Heute dürfen Frauen in einigen Stadien Fußballspiele der Männer besuchen. Aber es herrscht keine Gleichberechtigung.
Nein. In Ahwas im Süden, in Maschhad und manchmal in Isfahan sind Frauen ausgeschlossen. Anderswo sind einzelne Spiele aus fadenscheinigen Gründen plötzlich Männern vorbehalten. Es herrscht in keiner Weise Gleichberechtigung. Die Zahl der für Frauen verfügbaren Tickets ist meistens klein und unbekannt. Es gibt keine Transparenz. Und selbst wenn 2000 Frauen im Oberrang des Azadistadions sitzen, wissen wir nicht, wie viele Tickets davon im Verkauf waren und wie viele anders verteilt wurden. Dazu kommt die Behandlung und Überwachung durch die Sittenpolizei. Sie versuchen den Besuch so unangenehm wie möglich zu machen. Ich kann der jungen Generation nur danken, dass sie sich nicht abhalten und die Laune verderben lässt.

Der Internationale Fußball-Verband FIFA und gerade ihr Präsident lobt den Fortschritt bei jeder Gelegenheit. Was fordern Sie von Gianni Infantino?
Im Moment ist eine Hauptforderung, dass Frauen bei der Platzwahl nicht diskriminiert werden. Es kann doch nicht sein, dass Frauen nicht neben ihren Söhnen im Stadion sitzen können, wenn der Sohn ein bestimmtes Alter überschritten hat. Und wir wollen mehr Karten. Es hieß, die kleine Zahl Karten für Frauen sei ein Test. Okay. Hat funktioniert. Jetzt wollen wir mehr. Die FIFA sagt, die Situation sei gut? Nein, ist sie nicht. Die Tür hat sich einen Spalt geöffnet.

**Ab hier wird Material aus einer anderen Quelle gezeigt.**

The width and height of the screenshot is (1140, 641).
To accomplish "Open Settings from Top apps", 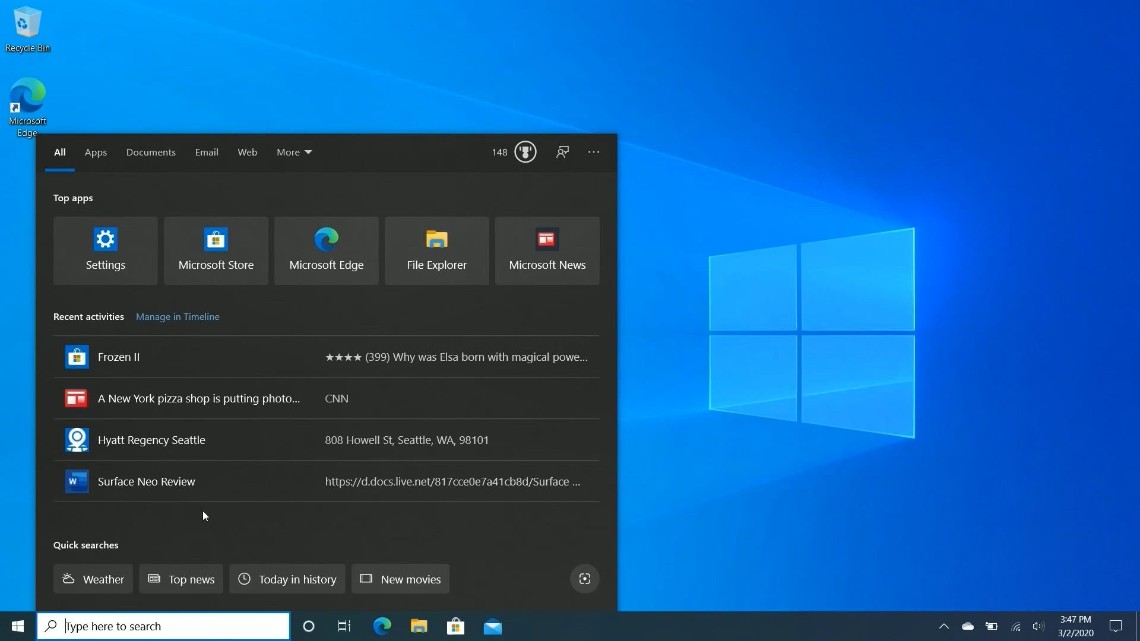I will coord(105,250).
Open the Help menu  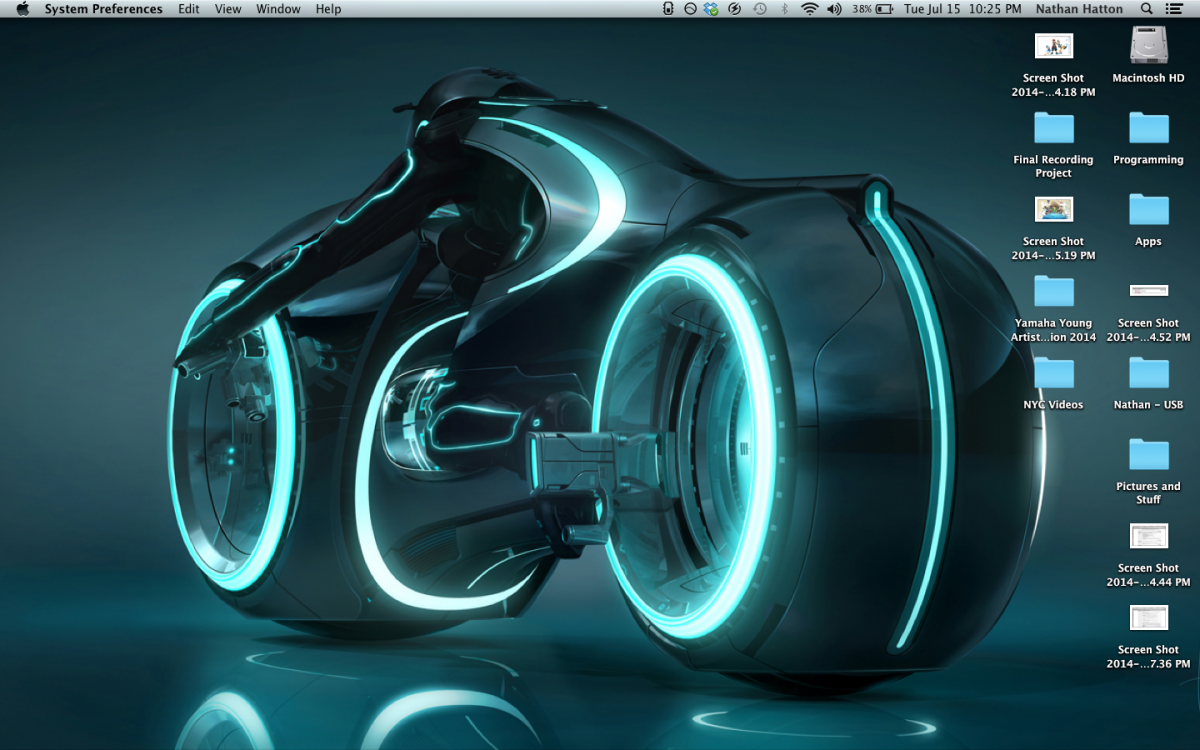click(328, 9)
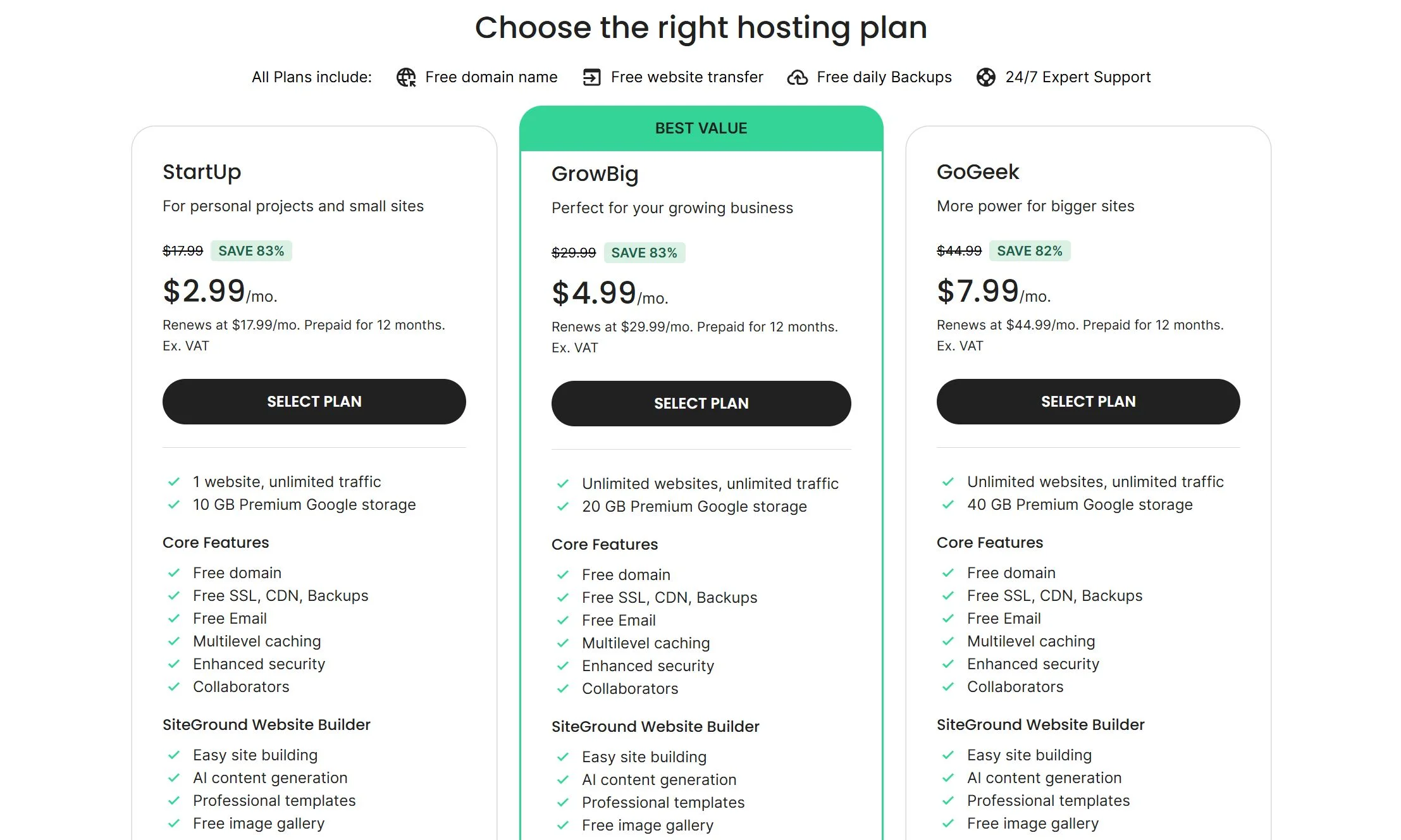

Aber für uns muss die Tür so offen sein wie für Männer. Wieso sitzen Frauen im Oberrang ewig weit weg, aber Männer direkt am Spielfeldrand? Weil das Regime sagt, wenn die Spieler jubeln, sollen keine Frauen zu sehen sein. Mit der Regierung, die wir momentan haben, mit Präsident Pezeshkian, kann man verhandeln. Das muss die FIFA tun. Gianni Infantino sagt ja, er versteht sich gut mit dem iranischen Verbandspräsidenten. Also muss er mehr fordern.
Am Mittwoch hat der amerikanische Präsident Donald Trump einen Erlass unterzeichnet, der vielen Iranerinnen die Reise zu Fußball-WM kommendes Jahr unmöglich macht. Was sagen Sie dazu?
Das ist ein Zeichen an das iranische Volk, an Aktivistinnen für Frauenrechte und an Studentinnen und Studenten. Es lautet: Ihr seid Kriminelle. Ich frage mich, ob sich Trumps Blick auf uns von dem des iranischen Regimes unterscheidet.
Noch eine Frage zum Spiel vor zwanzig Jahren: War es das wichtigste Fußballspiel in der Geschichte der Islamischen Republik Iran?
Für die Open-Stadiums-Kampagne ja. Jedes Mal, wenn wir uns für eine WM qualifizieren, erleben wir eine glückliche Zeit. Und für mich ist es schön, dass wir bei Fußballspielen zur iranischen Frauenbewegung beitragen konnten. Wir, die iranischen Frauen, sind eine der größten Bewegungen weltweit, die daran arbeitet, eine Diktatur in eine demokratische Gesellschaft zu verwandeln.